Material from a pointing dataset:
◇ ◇ ◇ ◇

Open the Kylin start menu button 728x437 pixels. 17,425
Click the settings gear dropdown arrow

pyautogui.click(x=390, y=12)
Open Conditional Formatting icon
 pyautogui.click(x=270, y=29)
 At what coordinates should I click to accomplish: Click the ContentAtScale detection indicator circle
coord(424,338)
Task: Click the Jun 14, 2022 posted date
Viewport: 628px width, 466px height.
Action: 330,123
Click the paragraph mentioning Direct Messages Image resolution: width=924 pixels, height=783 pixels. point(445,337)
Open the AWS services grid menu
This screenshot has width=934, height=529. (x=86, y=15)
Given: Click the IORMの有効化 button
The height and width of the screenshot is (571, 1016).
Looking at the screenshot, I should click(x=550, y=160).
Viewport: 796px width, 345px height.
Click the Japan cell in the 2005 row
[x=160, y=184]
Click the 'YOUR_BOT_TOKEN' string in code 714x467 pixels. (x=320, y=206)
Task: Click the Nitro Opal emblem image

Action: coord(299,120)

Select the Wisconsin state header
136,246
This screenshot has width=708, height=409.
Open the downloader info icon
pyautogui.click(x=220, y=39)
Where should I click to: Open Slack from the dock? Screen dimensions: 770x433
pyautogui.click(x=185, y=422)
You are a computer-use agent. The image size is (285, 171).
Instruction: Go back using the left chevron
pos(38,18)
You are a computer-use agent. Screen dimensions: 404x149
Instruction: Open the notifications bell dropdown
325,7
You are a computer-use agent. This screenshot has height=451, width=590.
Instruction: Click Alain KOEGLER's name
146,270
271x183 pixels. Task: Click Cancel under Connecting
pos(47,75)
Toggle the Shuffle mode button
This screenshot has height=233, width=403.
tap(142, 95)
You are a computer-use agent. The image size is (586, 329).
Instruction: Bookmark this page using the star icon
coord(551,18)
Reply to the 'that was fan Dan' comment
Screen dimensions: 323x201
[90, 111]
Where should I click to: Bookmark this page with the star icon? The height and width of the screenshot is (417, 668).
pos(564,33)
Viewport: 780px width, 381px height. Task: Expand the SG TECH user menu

◇ ◇ ◇ ◇

▶ _WORK TO BE COMPLETED_:
Pull out every line of the material above that contains the word "Where", matching case exactly, and copy each one in full.

▶ _REPLY TO THE TASK_:
Where should I click to: Open Slack from the dock? Screen dimensions: 770x433
Where should I click to: Bookmark this page with the star icon? The height and width of the screenshot is (417, 668).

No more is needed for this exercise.